Under the new program, the state would add three more endorsed diplomas — an Academic Endorsement, a Distinguished Academic Endorsement and a Career and Technical Education Endorsement.

For the academic diploma, students would have to earn 26 credits - two more than are traditionally required for graduation, meet minimum ACT sub-scores in math and English, achieve a 2.5 grade point average and complete an advanced placement course with at least a C.

For the distinguished academic diploma, students need to earn 28 credits, meet higher ACT sub-scores, have a 3.0 cumulative GPA and earn at least a B in their advanced placement course.

The career and technical endorsement, designed to help prepare graduates for the workplace, is earned by earning 26 credits, including four from the same CTE program, keeping a 2.5 GPA and completing a dual credit course in a work-based learning experience.

The state College Board has approved these standards and held that any student in the program who earns the academic diploma endorsement or better will garner automatic acceptance from all public universities in Mississippi.

But the Mississippi Department of Education has not made participation in the program mandatory for all school districts.

Mississippi Department of Education spokesman Patrice Guilfoyle said Tuesday that while MDE was not currently requiring school districts to participate, they are encouraging them to do so.

“It’s a benefit to parents to know these options are out there,” Guilfoyle said. “It’s not a requirement for each school district at this time, but it’s a way we feel we can reward those students who go above and beyond and have that on the transcript.”

School districts in Rankin County, Clinton and Jackson Public Schools are all currently promoting the program on their web sites and informing parents of 2018-2019 freshmen of their options.

Madison County School Board member Philip Huskie raised the issue at the June 10 board meeting, and associate superintendent Edith Mitchell said the district hoped to catch students up during their junior year.

As of Wednesday, there was no mention of the program on the Madison County Schools site. The MCS office was closed last week for the Fourth of July, but district officials have not issued a statement on the matter despite multiple requests through phone calls and emails over two weeks from the Madison County Journal.

The parents of students who should be eligible for the program have not been as silent.

Jan Richardson, a parent whose daughter is set to enter her freshman year this year, attended the meeting and said she found the explanation from the district to be unacceptable.

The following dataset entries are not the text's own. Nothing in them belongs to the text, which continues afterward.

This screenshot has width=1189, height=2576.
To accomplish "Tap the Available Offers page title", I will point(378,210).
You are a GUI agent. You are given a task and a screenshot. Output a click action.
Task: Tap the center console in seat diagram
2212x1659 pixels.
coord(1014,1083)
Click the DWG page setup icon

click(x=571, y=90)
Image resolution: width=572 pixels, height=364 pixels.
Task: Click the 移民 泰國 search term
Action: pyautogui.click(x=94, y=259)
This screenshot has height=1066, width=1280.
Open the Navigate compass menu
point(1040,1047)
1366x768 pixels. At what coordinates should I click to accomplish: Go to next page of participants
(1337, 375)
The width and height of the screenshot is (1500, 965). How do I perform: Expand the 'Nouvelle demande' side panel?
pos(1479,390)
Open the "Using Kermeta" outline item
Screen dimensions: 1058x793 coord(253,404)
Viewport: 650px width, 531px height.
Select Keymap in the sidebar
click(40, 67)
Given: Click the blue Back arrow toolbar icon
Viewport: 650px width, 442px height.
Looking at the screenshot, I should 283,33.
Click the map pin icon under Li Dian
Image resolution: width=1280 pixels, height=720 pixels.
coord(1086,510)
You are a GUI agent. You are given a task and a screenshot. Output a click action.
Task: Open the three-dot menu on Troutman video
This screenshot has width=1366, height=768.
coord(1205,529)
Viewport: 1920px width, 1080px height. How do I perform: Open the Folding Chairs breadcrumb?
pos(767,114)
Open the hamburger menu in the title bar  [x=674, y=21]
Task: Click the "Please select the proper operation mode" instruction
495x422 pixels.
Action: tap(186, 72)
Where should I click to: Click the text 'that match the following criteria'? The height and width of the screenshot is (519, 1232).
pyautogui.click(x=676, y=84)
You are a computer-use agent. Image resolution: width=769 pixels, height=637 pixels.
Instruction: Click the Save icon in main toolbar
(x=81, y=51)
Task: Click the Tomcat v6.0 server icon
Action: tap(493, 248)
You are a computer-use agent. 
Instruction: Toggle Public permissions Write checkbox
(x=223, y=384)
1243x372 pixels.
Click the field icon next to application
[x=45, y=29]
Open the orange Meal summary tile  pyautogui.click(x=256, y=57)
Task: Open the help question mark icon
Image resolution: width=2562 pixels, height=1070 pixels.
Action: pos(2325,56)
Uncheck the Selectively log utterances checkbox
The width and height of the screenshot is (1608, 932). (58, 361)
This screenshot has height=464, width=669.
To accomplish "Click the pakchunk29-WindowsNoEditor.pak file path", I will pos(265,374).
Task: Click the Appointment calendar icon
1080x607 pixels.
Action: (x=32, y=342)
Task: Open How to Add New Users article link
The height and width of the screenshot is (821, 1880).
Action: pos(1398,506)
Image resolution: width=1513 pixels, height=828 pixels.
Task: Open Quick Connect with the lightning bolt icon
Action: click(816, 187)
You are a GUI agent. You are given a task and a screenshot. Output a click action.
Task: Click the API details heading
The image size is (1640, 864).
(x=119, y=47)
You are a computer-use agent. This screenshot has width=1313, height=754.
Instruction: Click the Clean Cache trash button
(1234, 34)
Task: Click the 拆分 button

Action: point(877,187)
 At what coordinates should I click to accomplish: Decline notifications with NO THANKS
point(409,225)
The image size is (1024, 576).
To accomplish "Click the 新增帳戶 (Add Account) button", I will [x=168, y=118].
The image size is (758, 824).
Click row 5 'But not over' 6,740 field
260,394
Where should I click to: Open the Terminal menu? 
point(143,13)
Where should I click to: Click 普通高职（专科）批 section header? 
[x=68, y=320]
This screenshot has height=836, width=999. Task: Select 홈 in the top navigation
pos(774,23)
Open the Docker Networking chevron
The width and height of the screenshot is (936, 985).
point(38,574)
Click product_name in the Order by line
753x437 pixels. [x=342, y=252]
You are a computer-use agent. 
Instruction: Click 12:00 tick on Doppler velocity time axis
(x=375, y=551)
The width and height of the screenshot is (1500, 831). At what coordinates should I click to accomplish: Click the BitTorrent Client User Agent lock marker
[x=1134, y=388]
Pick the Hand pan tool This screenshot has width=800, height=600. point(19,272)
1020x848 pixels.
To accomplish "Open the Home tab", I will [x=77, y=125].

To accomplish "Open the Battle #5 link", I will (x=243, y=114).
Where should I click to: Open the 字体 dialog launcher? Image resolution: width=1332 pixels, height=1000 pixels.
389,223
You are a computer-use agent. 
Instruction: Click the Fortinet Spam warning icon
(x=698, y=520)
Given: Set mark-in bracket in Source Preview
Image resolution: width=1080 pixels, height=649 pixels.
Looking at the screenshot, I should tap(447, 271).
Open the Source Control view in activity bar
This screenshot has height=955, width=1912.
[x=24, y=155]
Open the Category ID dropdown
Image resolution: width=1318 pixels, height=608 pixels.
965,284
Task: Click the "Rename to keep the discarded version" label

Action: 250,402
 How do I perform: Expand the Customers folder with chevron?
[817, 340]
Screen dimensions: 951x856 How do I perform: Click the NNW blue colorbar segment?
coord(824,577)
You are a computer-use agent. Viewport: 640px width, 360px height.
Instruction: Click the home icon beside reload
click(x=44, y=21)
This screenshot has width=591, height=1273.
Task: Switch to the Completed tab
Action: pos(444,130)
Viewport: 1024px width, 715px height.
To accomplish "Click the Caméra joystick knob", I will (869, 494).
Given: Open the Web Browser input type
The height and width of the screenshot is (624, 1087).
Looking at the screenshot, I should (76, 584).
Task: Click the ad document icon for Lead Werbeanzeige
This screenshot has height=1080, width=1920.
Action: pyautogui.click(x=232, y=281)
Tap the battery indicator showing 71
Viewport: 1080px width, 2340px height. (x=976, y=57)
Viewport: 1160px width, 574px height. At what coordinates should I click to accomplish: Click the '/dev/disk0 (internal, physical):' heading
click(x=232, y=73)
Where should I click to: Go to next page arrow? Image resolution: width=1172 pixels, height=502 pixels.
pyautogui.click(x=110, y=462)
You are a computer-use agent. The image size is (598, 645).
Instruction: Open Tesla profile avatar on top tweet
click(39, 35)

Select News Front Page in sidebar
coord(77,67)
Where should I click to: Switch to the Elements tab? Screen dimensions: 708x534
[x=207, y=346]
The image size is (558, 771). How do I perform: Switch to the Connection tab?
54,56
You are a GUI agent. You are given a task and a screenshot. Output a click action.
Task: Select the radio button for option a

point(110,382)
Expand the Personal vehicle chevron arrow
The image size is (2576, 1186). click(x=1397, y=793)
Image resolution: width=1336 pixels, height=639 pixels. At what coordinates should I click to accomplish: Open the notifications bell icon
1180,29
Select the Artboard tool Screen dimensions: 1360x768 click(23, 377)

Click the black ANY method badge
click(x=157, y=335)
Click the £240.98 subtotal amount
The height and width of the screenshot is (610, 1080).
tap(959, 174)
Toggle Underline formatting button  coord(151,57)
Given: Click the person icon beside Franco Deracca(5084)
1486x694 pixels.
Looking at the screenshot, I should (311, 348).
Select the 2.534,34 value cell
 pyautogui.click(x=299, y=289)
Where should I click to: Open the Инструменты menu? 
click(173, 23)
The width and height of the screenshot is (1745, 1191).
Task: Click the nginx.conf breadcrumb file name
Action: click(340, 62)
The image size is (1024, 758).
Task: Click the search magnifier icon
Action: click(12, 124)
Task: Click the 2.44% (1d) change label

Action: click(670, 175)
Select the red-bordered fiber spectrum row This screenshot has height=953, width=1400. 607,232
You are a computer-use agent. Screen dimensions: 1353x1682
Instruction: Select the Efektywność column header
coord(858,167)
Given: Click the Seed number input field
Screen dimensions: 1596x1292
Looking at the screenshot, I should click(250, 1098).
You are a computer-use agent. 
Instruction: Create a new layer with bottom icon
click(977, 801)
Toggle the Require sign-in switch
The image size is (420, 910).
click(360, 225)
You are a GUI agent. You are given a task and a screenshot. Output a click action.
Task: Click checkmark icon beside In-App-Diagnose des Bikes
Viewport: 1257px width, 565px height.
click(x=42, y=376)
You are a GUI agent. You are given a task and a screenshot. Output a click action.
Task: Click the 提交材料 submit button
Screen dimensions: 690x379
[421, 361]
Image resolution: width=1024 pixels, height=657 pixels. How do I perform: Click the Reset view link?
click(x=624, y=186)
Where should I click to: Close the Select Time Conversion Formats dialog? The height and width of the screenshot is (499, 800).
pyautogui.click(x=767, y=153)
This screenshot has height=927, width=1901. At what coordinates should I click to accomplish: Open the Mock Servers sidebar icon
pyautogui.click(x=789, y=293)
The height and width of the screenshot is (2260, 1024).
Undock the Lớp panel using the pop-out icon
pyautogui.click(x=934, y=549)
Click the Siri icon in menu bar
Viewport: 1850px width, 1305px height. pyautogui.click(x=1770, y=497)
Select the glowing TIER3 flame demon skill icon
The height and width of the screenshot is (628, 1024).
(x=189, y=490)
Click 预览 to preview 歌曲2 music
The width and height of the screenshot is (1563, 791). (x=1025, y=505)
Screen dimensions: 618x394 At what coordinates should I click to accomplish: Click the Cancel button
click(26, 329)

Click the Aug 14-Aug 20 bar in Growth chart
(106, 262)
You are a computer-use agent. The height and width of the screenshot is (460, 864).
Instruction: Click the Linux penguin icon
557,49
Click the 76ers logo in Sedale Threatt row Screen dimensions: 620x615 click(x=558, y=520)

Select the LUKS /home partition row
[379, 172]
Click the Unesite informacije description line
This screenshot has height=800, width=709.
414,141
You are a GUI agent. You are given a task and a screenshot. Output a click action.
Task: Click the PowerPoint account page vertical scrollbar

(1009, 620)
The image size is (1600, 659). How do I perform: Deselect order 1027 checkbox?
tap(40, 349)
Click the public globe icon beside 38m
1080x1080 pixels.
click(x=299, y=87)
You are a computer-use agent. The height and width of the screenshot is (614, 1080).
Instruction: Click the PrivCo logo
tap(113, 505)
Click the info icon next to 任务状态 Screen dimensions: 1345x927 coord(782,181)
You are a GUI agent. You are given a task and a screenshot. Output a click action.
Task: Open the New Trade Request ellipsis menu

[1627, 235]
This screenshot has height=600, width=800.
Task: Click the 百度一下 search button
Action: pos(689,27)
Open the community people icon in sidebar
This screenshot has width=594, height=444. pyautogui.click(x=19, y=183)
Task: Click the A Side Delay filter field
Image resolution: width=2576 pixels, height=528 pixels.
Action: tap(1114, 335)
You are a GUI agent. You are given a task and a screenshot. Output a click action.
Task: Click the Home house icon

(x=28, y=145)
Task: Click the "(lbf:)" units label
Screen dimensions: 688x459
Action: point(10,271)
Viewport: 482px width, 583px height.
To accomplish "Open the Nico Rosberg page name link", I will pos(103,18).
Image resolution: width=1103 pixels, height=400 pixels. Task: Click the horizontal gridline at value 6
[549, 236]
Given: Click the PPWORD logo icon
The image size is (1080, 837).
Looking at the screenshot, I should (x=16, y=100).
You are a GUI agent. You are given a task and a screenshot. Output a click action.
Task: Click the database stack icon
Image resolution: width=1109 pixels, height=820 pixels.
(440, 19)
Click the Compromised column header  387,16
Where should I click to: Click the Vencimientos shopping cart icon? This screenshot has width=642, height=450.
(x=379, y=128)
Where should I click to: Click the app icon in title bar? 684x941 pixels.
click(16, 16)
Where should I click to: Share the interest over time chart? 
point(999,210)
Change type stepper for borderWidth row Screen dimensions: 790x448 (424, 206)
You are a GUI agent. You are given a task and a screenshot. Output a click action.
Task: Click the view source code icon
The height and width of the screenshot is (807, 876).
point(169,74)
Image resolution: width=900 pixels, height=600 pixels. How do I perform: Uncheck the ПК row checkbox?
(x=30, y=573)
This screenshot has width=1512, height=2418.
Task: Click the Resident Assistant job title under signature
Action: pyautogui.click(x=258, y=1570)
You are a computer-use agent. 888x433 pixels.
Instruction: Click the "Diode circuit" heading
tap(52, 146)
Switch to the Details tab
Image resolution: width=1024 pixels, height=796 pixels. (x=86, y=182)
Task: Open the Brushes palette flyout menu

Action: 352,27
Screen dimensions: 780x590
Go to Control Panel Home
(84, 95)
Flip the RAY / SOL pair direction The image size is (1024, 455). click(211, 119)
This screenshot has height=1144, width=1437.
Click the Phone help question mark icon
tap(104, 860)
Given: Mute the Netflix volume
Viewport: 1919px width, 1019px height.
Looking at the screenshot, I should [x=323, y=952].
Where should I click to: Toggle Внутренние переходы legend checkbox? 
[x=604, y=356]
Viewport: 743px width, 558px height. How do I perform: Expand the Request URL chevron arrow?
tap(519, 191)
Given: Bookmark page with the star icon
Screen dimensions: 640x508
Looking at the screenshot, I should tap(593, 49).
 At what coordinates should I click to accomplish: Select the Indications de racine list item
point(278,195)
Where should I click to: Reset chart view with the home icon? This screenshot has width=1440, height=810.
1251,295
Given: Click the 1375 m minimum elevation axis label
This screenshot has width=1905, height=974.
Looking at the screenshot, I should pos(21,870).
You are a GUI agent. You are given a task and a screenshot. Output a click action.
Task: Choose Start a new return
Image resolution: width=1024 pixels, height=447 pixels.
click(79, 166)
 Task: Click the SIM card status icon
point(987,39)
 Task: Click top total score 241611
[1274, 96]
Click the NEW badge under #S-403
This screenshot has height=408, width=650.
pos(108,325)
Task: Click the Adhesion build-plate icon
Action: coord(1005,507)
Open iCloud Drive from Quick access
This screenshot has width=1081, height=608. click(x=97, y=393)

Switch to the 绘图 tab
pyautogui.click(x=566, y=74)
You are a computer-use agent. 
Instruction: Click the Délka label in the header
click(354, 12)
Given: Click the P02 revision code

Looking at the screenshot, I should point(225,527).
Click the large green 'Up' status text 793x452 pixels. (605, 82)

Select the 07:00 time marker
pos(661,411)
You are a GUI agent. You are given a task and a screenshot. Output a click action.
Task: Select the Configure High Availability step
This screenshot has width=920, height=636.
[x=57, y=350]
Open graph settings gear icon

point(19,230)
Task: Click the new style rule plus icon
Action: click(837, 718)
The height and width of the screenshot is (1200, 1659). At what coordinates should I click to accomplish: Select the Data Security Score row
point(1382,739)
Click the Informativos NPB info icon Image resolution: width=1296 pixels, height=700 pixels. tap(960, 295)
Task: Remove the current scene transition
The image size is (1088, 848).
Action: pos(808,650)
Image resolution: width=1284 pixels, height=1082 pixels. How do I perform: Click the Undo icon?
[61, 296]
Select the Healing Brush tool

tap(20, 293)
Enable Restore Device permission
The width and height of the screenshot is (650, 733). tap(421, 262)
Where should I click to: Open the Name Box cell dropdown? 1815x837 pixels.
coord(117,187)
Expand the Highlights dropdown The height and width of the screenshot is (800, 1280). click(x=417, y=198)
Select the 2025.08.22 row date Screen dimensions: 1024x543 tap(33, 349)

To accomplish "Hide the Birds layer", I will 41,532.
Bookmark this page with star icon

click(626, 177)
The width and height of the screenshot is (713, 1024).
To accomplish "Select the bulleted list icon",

“While we are disappointed, many parents I have spoken to are hopeful that MCSD students in the classes of 2022 and 2023 will be enrolled in an endorsement tract this fall. Perhaps with the realization that MCSD students would  benefit from having four years to systematically earn an endorsement like so many metro-area students, this can quickly come to fruition.

Janet Shearer, a former MCS education board member and parent of two recent Ridgeland High graduates. She said the district should have begun preparation for implementation of the program in 2017 at the latest and said she feels the failure to implement the endorsements is “inexcusable.”

“The academic and distinguished academic endorsements require planning and academic focus,” she said. “Even if the district implements a ‘catch-up’ plan, there are likely students who will miss out on the endorsements and an automatic acceptance to the universities.”

Another parent, Kenya Rachal, had one of her children graduate from Ridgeland in 2019 and has another in the class of 2022. She said she feels like the automatic in-state university admission is a great way to both better position students for higher education and keep them in Mississippi.

“The college admissions process is often difficult to navigate and for students with limited resources at home, the process can be particularly daunting,” Rachal said. “The academic and distinguished academic diploma pathways are especially helpful for supporting these students and getting them college ready.”

The school board meets again Monday, July 15 at 5 p.m.